In a nutshell, I want to train several different models in order to compare their performance, but I cannot run more than 2-3 on my machine without the kernel crashing for lack of RAM (top shows it dropping from several GB to ~10MB). Obviously, I could write the output to a file, and then restart the kernel before starting the next model, but this is highly inelegant (no automation, requires repeated data pre-processing, etc).
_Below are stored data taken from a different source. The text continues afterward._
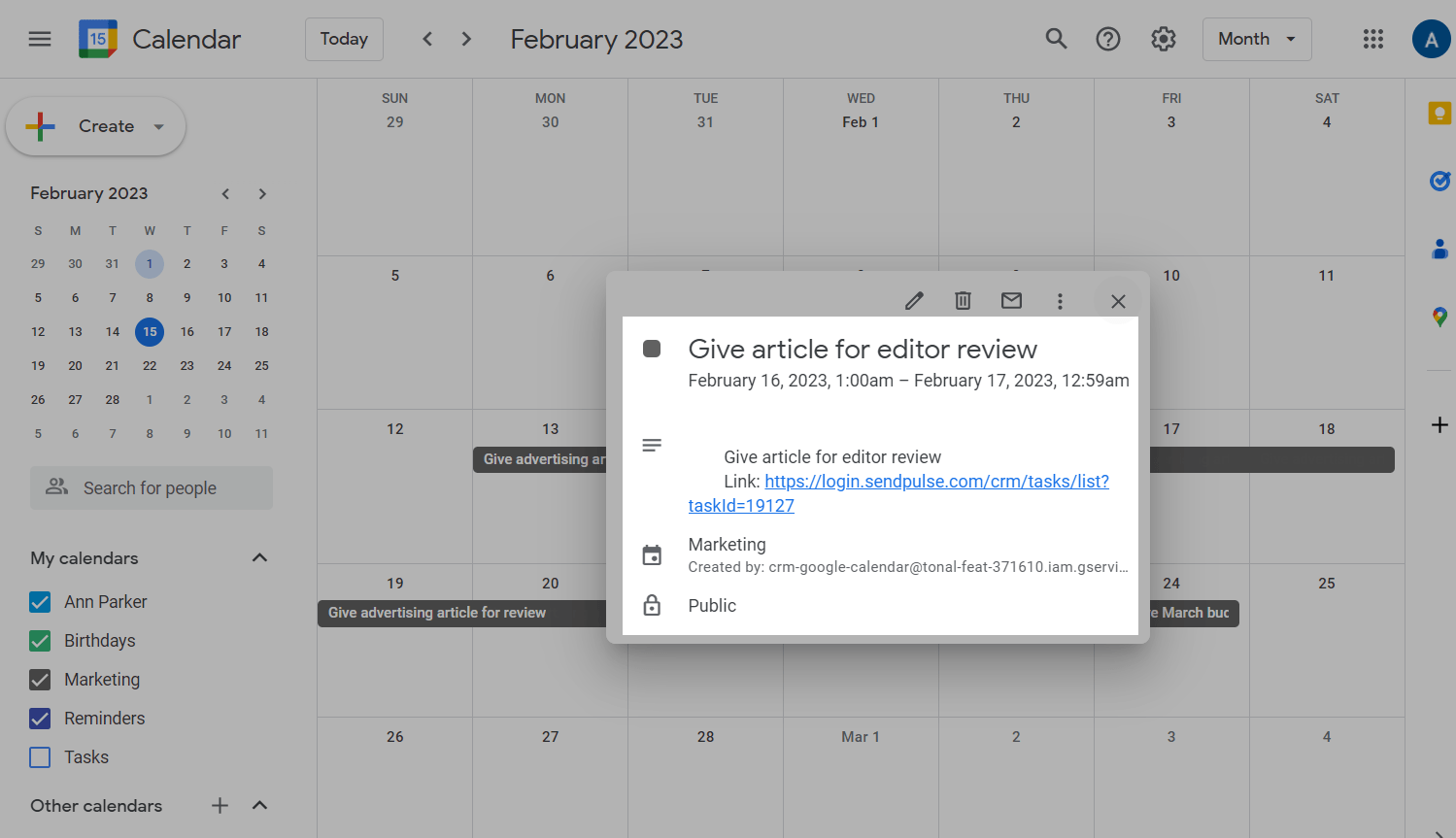Enable the Tasks calendar checkbox

40,757
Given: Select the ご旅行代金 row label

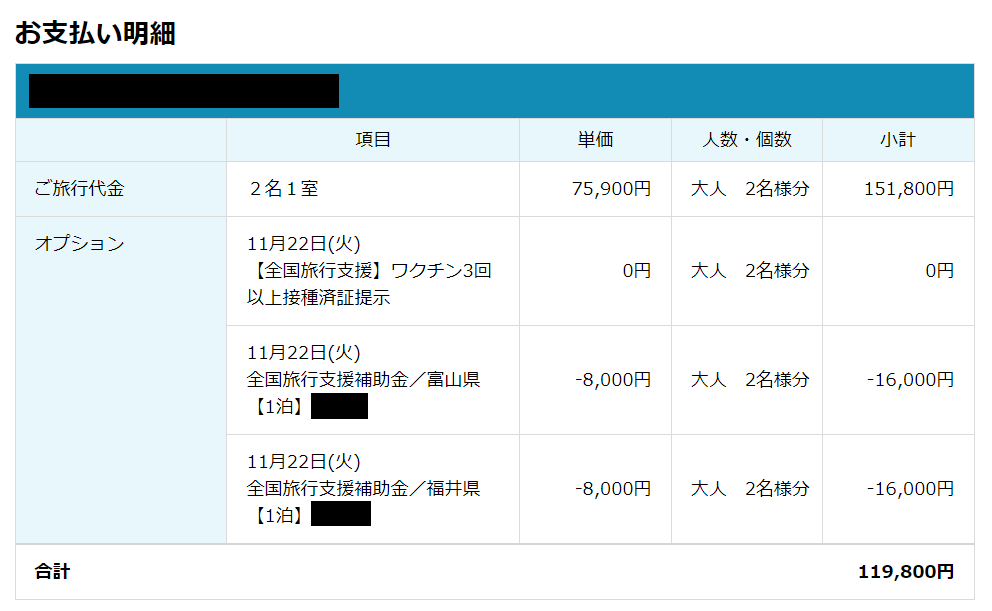Looking at the screenshot, I should point(80,188).
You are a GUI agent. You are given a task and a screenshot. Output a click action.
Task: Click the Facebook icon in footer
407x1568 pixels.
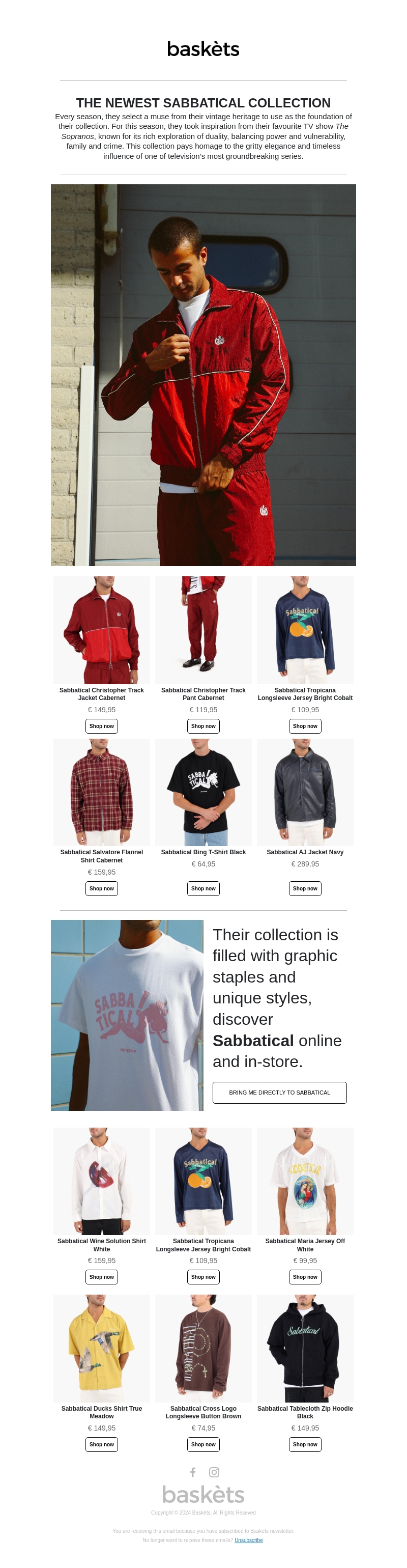click(x=193, y=1472)
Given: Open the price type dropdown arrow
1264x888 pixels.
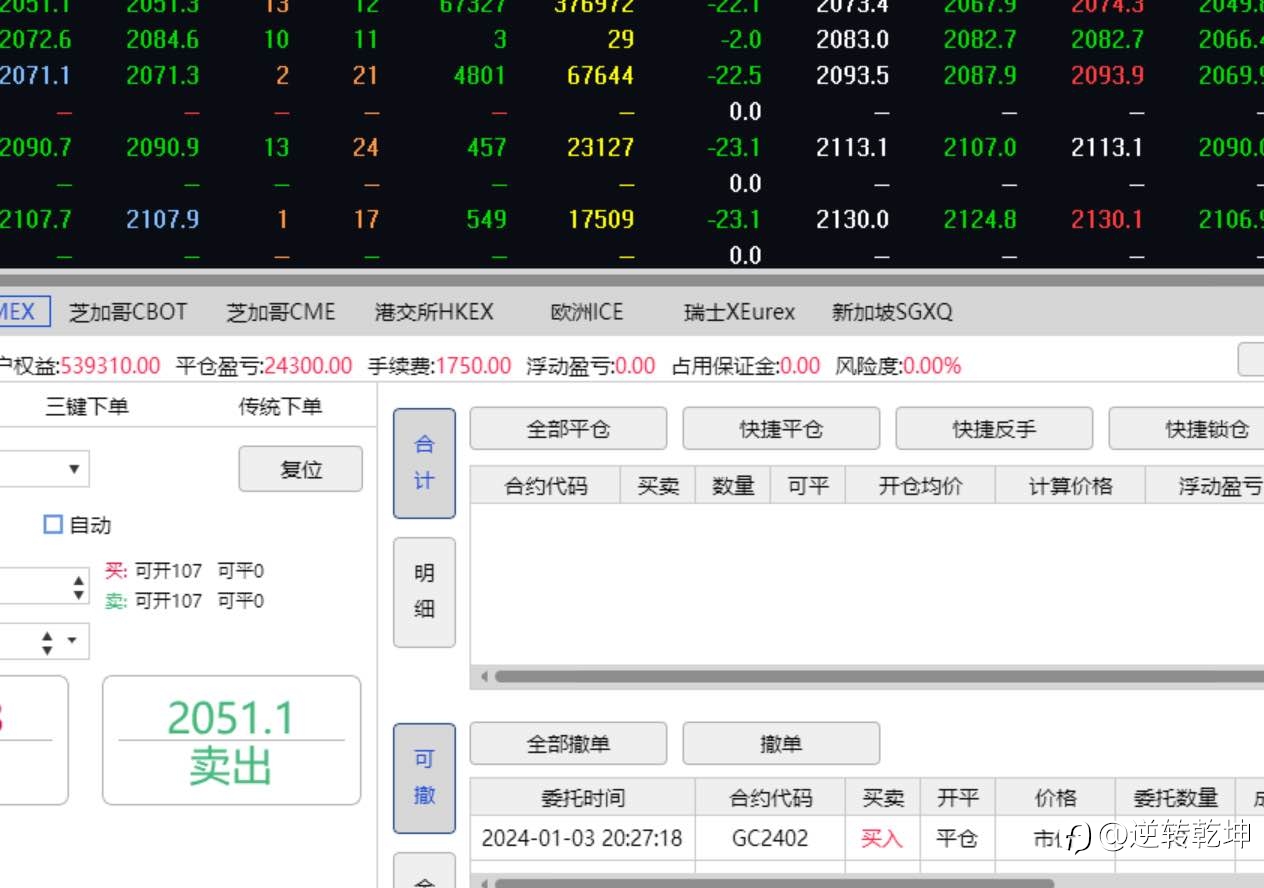Looking at the screenshot, I should tap(72, 641).
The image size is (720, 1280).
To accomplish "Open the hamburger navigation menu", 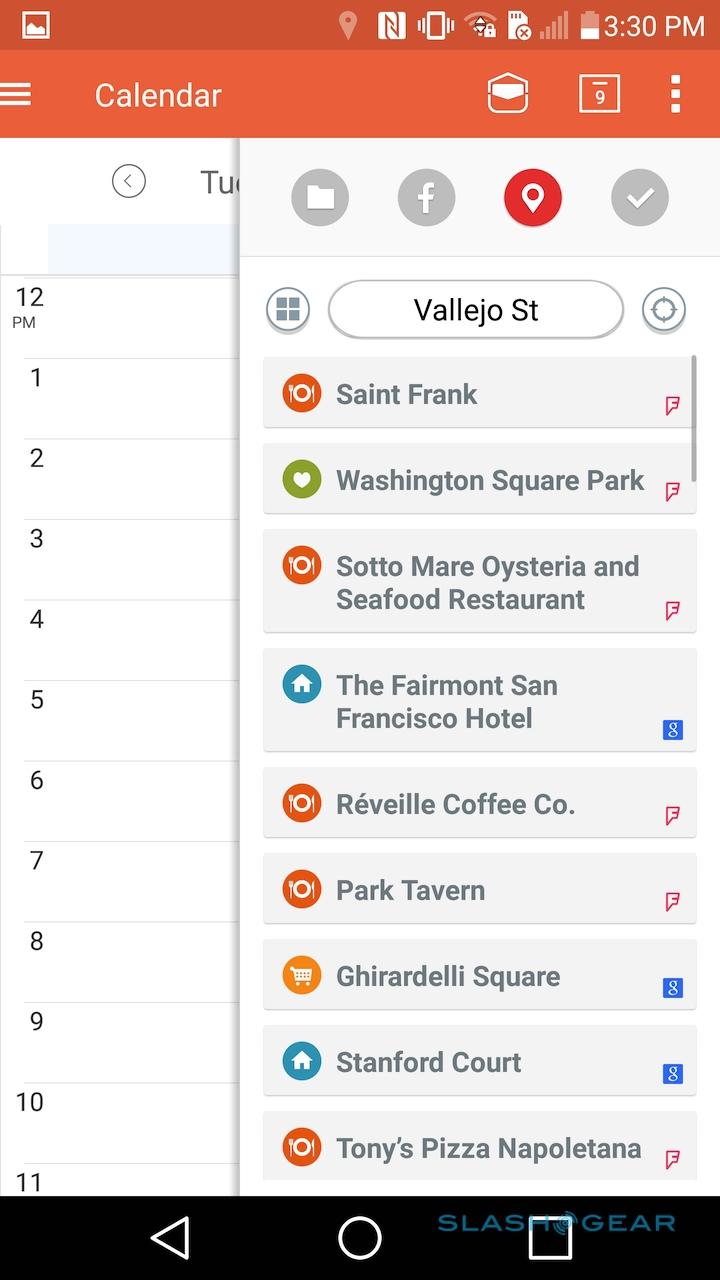I will click(x=17, y=95).
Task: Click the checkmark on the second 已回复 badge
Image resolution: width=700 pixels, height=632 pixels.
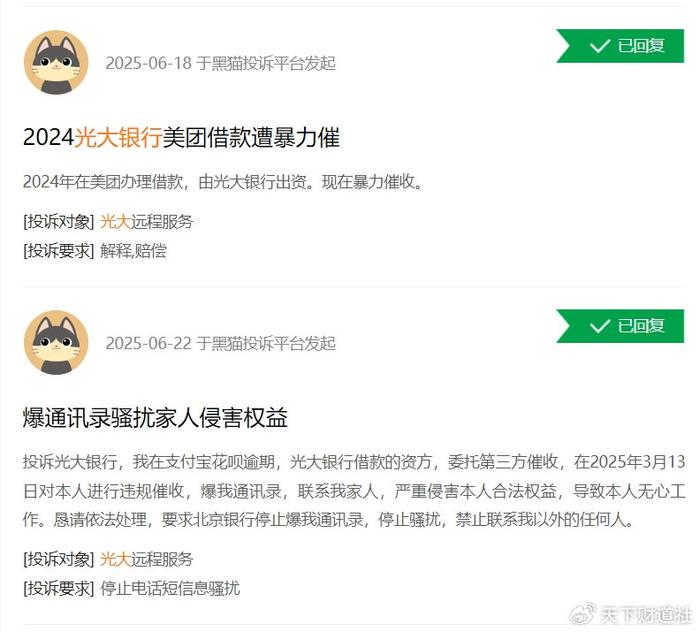Action: click(x=600, y=326)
Hence what I’d like to do is clear/delete each model after training without killing the kernel, in order to make room for the next one.
For example, say I want to run five models with different numbers of layers and fixed input/output dimensions, using some pre-selected loss function (loss_func); the relevant code snippet looks like this:
# construct list of models and associated optimizers:
depth = np.arange(10, 20, 2)
models = []
opt = []
for i,d in enumerate(depth):
models.append(build_network(d, input_dim, output_dim)) # function that returns nn.Sequential
opt.append(optim.SGD(models[i].parameters(), learning_rate, momentum) # torch.optim
# train each model, storing losses and accuracies:
loss = []
acc = []
for i in range(len(models)):
loss.append([])
acc.append([])
fit(epochs, model[i], loss_func, opt[i], train_dl, valid_dl, loss[i], acc[i]) # train & evaluate models
Training itself runs as expected (so any syntax errors above are merely typos, not present in the original code), but available RAM drops to nothing by the third loop if I run for more than about 5 epochs. So, what I want to do is free-up the RAM by deleting each model (or the gradients, or whatever’s eating all that memory) before the next loop. Scattered results across various forums suggested adding, directly below the call to fit() in the loop,
models[i] = 0
opt[i] = 0
gc.collect() # garbage collection
or
del.models[i]
del.opt[i]
gc.collect()
neither of which had any effect on available RAM (I would have expected it to jump back up to several GB between loops). Reference count in the latter case was also unchanged.
Is there a “proper” way to free-up memory after each model is trained, without having to restart the kernel? (Again, I’m running on CPU, but if there’s an elegant method that works for both CPU and GPU, that would be nice too).